- **Excerpt**
───

Unfortunately because of vision problems I don't have the option of reading the book from the library so I am just stuck with an extremely disappointing recorded book that is probably a pretty good book.
I really wish I had read the other reviews before buying this audiobook. The story may be great, but I'll never know; I can't stand to listen past the first chapter.
They say it was read and "performed" by Hickman and a relative. I've usually enjoyed listening to authors read their own work. Had Hickman stuck to just reading it, it would have worked ok. Sadly, he also produced it (in his living room?), and had someone with a electric keyboard and a stack of sound effect CDs doing really cheesy background noises.
What finally got me was the loud, continuous sound loop of a protesting crowd- when there was no protesting going on in the story. I couldn't even focus on the author's words it was so distracting.
I might check the book out from the library. I certainly won't be buying it. The authors have gotten too much money from me for this mess.
"Professional Reader needed"
The premise of this book looked interesting prompting me to purchase it. It's the only audio book I could not finish because of the unskilled handling of the reading. I think it's the authors brother. Good intentions are not enough - skill is required. The story too is over told and didactic in nature. Not recommended.
"bad case of DYI"

───

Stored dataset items

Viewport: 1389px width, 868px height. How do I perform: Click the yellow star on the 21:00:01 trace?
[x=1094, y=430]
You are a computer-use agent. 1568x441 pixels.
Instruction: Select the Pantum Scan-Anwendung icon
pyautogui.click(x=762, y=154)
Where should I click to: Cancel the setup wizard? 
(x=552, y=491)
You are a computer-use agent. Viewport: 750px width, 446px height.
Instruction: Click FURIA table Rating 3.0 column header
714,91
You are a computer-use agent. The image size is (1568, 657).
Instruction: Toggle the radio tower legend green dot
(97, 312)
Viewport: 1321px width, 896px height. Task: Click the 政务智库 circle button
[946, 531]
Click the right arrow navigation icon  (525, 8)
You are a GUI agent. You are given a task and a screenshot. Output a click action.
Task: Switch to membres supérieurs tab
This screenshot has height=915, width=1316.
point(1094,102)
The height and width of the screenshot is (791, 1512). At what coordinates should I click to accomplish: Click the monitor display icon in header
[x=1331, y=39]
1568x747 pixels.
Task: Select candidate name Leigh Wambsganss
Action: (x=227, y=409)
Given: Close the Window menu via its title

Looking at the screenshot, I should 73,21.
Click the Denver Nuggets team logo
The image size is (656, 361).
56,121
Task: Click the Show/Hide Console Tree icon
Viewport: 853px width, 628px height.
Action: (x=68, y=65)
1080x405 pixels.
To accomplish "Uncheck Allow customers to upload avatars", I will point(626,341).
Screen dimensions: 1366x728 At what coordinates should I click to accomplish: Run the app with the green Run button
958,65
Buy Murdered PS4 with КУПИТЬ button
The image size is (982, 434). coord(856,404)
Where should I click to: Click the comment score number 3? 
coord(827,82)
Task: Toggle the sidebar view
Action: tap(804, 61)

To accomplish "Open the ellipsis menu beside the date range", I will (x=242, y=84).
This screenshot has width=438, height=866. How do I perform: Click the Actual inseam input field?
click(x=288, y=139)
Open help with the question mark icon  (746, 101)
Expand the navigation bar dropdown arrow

───

- **Stated task**
Could you carry the audiobook reviews forward from their last line, in the same voice?

- **Answer for the task**
This is a good book ruined by a well meaning, but amateurish, overdone production. The author and his wife should have gotten professionals to read and done their homework by listening exemplars such as Will Patton reading the James Lee Burke's Dave Robicheaux books. THAT is the creme de la creme. And lose the repetitive, overblown music: your story deserves it.
This audio rendition can't decide if it is an old time radio show or a reading of a book. The audio quality sounds as if it was done in someone's basement. At first the sound effects appear to be mistakes in the recording, but then you realize they are supposed to be there. They are added in odd places and though the author does a decent job reading, they should have left it to professionals. The story is decent, but I may have to read the book to see if I like the story or not.
"Take a pass"
The narration and audio on this book is almost unbearable. The story is a very good one and extremely original. Unfortunately, its difficult to listen to audiobook. The dramatization was amateurish at best and the background sound effects were entirely too loud.
"worse than bad"
Hickman is good, character development and flow of the story are fine, but the production is the worst I have heard ever!!!!! The musical interludes are long and distracting.
"bad writing and bad reading"
After dozens of audiobooks, this is clearly the absolute worst for audio. A professional reader would have helped, but the annoying sound effects and musical interludes are nearly unbearable. One whole chapter has a phone ringing constantly.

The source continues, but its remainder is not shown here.